26/12/16

Santiago Porras – La sombra decapitada



Muchas cosas se dicen sobre la narrativa breve local, que es floja, que es escasa, y nada de ello me parece cierto, solo faltan lectores para disfrutar de un género exigente, tanto para el autor en construirla como para el lector en destruirla.

Santiago Porras regresa después de su bella novela Avancari al género que lo dio a conocer y donde nos tiene acostumbrados: el cuento. Microrrelatos, estampas, anecdotarios, cuentos propiamente dichos, constituyen su nuevo conjunto “La sombra decapitada” curioso título de connotaciones posrománticas, pero no es el único, otros títulos de sus relatos tienen las mismas reminiscencias, como “La catedral de Rouen”,  “La sombra flotante”, “El hijo de la muerte”, “El cartabón para el fracaso”, “El secreto de la eternidad”, “El abrazo mortal”, solo cito títulos, independientemente de su contenido, por curiosidad y sorpresa, ¿Qué se traen estos y otros relatos?

Ya lo dijimos, desde microrrelatos, de apenas un párrafo, sentenciosos, como “La catedral de Rouen” con que abre el libro o “Esclavizadores” con que lo cierra. O bien, estampas que abren una ventana hacia un mundo que palpita entre lo mágico, y recuperan la oralidad popular en textos como “La sombra flotate”, “El secreto de la inmortalidad”, “El secreto perdido”, “Visita al nigromante” o “Abrazo Mortal”

Pero acostumbrados como estamos a la prosa diáfana, y reflexiva de Porras, vuelve con ella en cuentos cuyo propósito es hablarnos detrás del texto, para el que se compromete a leer entre líneas como las del cuento homónimo cuando dice: “Ahora entiendo por qué las hormigas cargan varias veces su propio peso, el suyo es un cuerpo sin el fardo de la memoria”. Sí, son cuentos con mucha glosa, de reflexión filosófica, pero para el que no quiera penetrar en ellas, tendrá una gustosa lectura sobre cosas que “dicen” que pasan.

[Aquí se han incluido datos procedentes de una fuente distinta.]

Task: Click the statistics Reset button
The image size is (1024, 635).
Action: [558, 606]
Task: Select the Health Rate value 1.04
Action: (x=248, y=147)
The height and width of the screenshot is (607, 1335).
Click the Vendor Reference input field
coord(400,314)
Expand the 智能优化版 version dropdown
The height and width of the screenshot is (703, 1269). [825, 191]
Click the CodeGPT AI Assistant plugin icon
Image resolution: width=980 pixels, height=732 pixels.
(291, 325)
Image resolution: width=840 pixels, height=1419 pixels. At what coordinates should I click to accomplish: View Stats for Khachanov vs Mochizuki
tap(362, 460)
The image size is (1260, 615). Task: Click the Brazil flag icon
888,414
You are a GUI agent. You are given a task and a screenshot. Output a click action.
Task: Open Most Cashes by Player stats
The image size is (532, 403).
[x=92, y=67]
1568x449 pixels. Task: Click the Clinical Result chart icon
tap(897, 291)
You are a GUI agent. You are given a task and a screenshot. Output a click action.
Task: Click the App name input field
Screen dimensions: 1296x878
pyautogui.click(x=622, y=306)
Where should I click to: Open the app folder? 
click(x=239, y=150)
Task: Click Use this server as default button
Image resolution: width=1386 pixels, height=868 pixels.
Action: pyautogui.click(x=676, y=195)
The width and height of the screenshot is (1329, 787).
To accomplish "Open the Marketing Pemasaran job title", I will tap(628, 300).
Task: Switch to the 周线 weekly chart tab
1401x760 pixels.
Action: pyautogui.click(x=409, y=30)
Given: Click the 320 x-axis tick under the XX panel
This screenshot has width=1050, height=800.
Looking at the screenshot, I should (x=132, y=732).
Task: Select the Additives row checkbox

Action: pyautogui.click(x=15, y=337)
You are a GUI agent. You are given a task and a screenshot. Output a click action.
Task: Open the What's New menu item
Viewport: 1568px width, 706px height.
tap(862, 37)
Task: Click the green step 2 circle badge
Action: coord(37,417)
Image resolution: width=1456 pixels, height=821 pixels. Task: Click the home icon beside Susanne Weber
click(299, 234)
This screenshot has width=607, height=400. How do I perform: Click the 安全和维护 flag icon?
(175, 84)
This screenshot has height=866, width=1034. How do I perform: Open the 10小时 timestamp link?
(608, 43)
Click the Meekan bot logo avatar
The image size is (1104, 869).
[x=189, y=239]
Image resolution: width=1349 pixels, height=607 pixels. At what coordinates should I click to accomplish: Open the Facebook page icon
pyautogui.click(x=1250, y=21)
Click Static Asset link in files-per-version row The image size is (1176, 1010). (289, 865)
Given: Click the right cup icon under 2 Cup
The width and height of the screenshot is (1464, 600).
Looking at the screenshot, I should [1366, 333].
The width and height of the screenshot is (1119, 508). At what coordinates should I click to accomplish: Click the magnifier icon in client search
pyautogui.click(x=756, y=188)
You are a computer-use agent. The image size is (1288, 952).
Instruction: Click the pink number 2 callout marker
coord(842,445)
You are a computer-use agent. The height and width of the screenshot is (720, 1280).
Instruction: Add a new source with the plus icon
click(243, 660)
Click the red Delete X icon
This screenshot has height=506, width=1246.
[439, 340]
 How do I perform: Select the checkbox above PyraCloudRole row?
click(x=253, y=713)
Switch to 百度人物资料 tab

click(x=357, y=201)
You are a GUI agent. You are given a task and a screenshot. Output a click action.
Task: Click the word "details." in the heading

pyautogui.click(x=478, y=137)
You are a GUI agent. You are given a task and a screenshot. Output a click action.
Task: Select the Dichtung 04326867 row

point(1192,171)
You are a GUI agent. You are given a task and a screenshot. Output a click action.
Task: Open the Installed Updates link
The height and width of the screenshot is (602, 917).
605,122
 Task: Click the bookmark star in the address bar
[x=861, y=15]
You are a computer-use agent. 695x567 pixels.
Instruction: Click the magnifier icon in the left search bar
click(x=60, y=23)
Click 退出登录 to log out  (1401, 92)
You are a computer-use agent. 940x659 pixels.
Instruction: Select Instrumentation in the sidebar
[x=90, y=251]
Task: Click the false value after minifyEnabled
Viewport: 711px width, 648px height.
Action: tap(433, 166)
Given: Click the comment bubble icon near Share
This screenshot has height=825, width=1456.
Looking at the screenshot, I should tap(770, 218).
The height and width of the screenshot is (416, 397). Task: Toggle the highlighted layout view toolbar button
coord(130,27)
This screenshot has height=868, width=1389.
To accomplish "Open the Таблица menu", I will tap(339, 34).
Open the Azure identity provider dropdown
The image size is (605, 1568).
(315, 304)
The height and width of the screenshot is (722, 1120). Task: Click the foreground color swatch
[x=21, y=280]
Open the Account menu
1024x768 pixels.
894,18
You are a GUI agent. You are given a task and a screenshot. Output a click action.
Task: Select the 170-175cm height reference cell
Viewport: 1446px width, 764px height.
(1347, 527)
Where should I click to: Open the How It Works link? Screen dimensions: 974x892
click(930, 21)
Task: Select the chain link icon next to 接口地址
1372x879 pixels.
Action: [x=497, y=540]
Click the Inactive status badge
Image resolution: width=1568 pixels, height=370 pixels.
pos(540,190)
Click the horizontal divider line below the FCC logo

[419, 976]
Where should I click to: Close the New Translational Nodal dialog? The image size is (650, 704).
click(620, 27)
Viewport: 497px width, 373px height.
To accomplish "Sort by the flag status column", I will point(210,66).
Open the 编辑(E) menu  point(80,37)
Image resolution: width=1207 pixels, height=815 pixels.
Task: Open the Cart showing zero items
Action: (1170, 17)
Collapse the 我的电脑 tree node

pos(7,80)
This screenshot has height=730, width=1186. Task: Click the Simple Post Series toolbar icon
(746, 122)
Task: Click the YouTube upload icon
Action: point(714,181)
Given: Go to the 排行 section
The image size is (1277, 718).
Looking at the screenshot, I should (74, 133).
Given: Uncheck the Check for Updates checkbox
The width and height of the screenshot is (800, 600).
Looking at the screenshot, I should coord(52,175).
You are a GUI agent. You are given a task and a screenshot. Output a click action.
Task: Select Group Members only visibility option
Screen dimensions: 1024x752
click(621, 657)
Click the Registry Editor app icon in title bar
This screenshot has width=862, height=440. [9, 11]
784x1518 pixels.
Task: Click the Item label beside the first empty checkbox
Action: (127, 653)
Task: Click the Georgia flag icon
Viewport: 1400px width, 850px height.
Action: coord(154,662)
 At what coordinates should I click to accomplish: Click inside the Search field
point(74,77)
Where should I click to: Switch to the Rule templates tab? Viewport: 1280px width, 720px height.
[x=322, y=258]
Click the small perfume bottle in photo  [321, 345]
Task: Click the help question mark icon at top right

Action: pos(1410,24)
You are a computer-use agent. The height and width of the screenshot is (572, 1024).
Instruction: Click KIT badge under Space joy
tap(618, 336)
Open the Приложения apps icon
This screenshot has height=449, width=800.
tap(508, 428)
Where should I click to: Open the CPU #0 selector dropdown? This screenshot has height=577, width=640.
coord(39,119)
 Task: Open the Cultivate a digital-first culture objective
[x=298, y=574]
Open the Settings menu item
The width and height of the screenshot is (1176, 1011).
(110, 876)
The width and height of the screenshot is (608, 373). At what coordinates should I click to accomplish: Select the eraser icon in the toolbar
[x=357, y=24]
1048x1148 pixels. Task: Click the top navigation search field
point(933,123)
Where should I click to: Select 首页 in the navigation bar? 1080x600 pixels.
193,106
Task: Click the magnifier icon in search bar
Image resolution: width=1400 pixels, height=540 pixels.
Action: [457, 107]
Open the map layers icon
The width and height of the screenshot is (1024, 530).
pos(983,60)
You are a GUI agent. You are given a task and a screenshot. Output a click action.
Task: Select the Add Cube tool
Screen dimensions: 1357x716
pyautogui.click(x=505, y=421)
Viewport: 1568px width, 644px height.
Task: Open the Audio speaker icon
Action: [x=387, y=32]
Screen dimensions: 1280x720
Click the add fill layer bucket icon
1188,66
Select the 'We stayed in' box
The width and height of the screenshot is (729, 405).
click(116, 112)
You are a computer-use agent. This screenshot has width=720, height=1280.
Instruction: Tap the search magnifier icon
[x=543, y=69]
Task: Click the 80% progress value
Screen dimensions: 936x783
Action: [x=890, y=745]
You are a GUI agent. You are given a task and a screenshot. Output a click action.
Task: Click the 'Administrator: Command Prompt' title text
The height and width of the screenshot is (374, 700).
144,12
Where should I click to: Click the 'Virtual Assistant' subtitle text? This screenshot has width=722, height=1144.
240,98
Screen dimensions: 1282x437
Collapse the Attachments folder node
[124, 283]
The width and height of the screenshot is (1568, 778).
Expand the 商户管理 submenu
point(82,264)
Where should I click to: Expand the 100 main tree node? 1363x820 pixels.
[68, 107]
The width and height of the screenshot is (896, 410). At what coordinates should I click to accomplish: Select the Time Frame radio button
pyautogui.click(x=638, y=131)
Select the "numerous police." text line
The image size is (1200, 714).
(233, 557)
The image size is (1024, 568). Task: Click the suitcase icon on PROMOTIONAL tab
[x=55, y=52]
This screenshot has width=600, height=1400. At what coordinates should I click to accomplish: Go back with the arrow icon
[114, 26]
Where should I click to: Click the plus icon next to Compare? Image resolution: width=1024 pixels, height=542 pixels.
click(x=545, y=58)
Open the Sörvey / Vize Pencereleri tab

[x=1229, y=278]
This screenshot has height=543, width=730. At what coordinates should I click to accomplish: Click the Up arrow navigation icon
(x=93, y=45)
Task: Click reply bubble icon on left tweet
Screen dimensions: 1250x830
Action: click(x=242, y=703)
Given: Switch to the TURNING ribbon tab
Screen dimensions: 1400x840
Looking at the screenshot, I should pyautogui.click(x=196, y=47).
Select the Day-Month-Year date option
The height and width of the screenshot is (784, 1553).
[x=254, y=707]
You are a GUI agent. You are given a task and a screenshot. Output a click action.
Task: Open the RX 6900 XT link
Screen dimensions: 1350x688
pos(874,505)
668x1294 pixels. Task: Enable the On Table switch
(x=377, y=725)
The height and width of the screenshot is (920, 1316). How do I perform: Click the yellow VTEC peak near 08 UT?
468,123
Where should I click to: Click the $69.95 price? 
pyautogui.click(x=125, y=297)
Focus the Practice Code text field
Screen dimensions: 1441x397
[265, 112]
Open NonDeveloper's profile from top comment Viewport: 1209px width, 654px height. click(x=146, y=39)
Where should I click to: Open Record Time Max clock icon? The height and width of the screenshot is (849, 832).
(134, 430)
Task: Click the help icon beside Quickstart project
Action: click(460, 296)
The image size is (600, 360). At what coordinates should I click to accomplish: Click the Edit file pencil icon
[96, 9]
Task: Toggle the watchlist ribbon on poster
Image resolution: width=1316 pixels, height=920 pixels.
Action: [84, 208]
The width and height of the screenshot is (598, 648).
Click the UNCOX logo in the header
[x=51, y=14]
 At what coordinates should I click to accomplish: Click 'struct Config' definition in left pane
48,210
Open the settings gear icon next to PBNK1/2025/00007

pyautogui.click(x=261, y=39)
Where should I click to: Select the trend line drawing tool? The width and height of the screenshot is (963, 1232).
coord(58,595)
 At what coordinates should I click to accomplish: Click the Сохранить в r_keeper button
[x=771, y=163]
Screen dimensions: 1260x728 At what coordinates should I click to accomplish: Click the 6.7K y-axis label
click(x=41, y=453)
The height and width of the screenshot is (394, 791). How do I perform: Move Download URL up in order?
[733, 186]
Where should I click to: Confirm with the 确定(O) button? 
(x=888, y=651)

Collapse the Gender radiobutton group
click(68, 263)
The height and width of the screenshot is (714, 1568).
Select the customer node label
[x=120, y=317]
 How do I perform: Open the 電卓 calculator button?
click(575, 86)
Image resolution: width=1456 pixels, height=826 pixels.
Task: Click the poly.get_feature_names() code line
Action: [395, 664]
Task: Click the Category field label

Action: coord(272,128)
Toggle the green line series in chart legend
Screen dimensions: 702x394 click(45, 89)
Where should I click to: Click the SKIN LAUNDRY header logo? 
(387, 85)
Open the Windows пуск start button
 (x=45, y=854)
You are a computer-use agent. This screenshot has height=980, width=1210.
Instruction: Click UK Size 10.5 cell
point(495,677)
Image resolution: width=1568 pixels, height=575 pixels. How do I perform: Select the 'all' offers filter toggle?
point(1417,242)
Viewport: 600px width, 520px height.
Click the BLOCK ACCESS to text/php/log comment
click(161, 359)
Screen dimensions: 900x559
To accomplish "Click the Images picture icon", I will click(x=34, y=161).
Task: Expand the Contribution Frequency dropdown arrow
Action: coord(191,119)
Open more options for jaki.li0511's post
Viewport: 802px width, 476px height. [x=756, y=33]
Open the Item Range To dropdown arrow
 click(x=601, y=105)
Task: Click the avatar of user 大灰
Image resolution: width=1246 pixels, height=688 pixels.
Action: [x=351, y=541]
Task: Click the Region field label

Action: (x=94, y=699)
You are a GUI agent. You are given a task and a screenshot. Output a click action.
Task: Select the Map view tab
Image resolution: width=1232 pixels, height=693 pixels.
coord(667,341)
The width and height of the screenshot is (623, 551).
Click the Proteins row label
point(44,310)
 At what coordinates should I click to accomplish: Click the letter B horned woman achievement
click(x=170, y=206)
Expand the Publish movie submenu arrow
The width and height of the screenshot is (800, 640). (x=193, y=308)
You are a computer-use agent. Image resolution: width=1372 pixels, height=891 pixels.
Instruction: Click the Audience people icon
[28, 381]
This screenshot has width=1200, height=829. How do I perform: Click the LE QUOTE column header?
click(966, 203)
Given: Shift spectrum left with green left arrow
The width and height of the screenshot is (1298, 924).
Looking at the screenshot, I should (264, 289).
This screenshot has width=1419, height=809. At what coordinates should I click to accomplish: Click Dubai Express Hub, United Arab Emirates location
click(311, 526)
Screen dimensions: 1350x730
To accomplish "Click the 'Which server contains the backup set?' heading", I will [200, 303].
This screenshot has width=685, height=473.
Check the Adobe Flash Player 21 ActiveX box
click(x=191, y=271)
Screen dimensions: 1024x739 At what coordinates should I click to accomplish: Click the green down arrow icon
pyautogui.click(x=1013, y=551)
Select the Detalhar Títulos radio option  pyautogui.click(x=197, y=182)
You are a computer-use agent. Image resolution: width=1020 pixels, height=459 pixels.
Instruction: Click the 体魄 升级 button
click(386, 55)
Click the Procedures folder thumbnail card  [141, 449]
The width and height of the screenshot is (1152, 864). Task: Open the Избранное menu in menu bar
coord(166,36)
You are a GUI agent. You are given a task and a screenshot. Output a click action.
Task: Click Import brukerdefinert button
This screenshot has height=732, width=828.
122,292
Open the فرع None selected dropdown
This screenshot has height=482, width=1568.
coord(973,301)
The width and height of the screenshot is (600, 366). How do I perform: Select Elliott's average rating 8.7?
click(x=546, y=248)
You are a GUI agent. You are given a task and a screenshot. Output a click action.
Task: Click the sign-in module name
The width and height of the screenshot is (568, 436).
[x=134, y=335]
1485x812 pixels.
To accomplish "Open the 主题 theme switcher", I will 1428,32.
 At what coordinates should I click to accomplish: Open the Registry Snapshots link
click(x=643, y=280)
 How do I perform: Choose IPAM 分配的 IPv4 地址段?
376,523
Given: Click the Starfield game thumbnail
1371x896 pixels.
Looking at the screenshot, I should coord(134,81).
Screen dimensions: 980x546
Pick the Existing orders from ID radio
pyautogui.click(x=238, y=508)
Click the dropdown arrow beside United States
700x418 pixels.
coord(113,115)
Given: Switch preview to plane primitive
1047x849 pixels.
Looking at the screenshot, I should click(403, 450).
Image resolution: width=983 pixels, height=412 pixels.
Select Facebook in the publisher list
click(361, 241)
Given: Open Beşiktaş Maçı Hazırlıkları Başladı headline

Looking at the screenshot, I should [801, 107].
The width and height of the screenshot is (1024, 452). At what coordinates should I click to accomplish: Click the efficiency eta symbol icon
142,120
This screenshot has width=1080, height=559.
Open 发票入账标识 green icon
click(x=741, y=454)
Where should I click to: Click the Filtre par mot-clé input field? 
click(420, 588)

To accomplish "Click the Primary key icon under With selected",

Y también pasan cosas que se leen, que se dialogan con otros autores y se actualizan, ¿y cómo no encontrarse con otros maestros del relato breve?, como es el caso de “Autoinmolación” que le hace guiños a Alvaro Menen Desleal o a un Pamuk en “El hijo de la muerte”.

Santiago Porras
Encontramos también en este volumen otros textos, cuentos en toda regla, cuentos morales si se quiere, donde la vos del narrador casi parece sonrojar ante lo que cuenta, que se esquinea, dribla, busca entre palabras la imposibilidad de narrar lo indigno, lo vulgar, lo sucio de la manera más limpia, más elegante, más dignamente posible, tal es caso de textos como “El cartabón para el fracaso”, “Cuarteto de cuerdas y loco” o bien el dostoievskano “Por amor al arte”, narraciones absurdas, donde todo sentido común desaparece para dar lugar a situaciones excéntricas y enfermas, pero con un candor y una naturalidad exquisitas.

Esta última entrega de Porras reitera su ya singular y acertada forma de narrar, hermana de un Efrén y un Filisberto Hernández, de un Sergio Golwarts y de un Menen Desleal así como de Monterroso, prosa ligera, elegante, casi inocente, casi ingenua, suficiente para pasar una tarde creyéndonos más listos que el autor, casi…

En suma, un cuentario sabroso, digno de un narrador que sabe entretener y deleitar, e incomodarnos.